■ **Short problem**: Count how many lines of the material below contain the string "Click", treating uppercase and lowercase as different. Reply with the number alone.

■ **Extracted entries**:
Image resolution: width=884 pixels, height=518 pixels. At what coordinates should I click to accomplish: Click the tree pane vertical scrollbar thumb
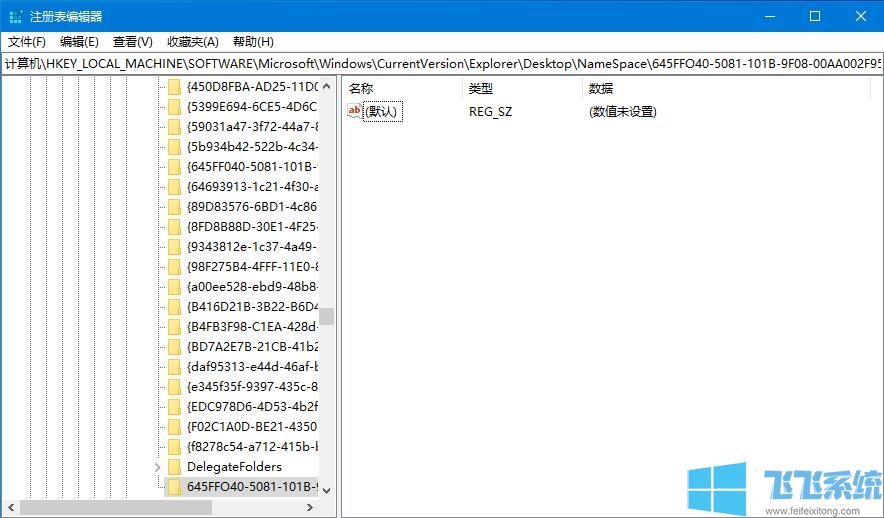pos(326,316)
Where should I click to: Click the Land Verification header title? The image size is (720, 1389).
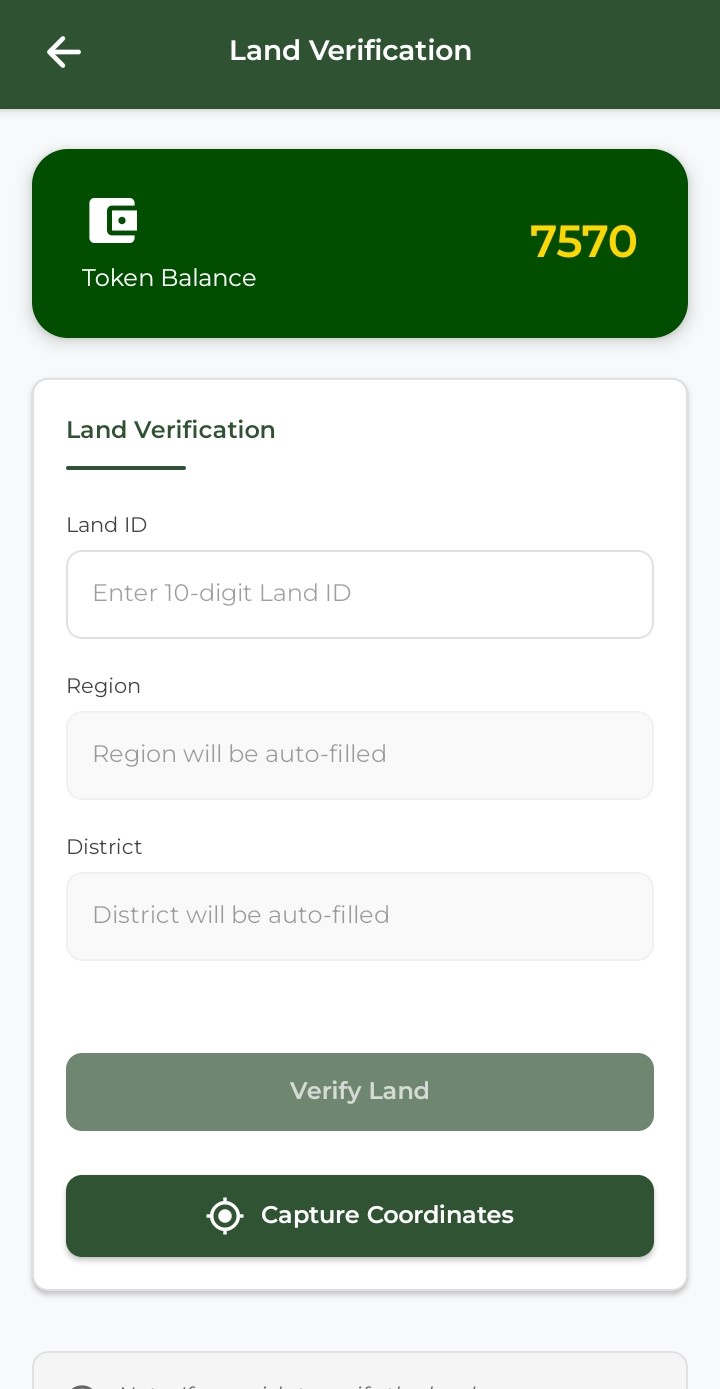350,51
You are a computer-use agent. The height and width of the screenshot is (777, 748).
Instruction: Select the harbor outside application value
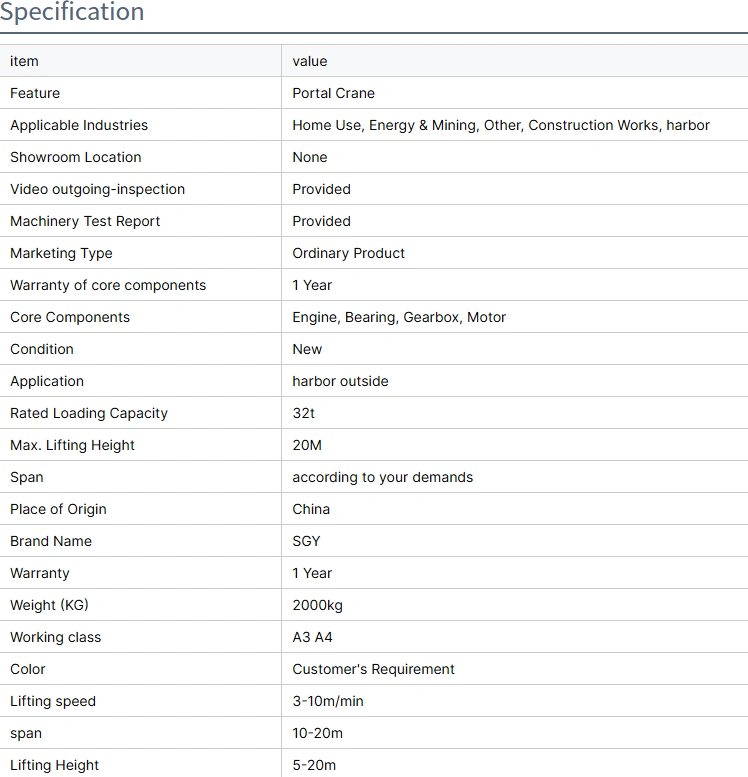(x=340, y=381)
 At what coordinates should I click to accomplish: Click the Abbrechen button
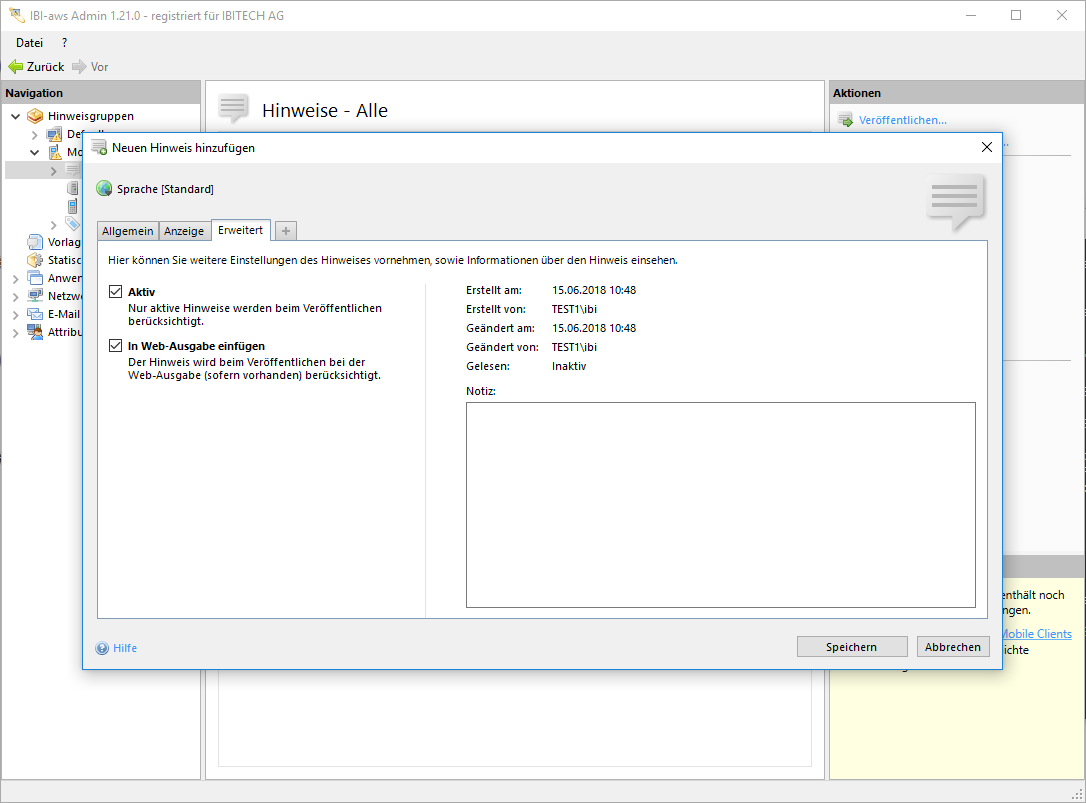952,647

■ **Final result**: 3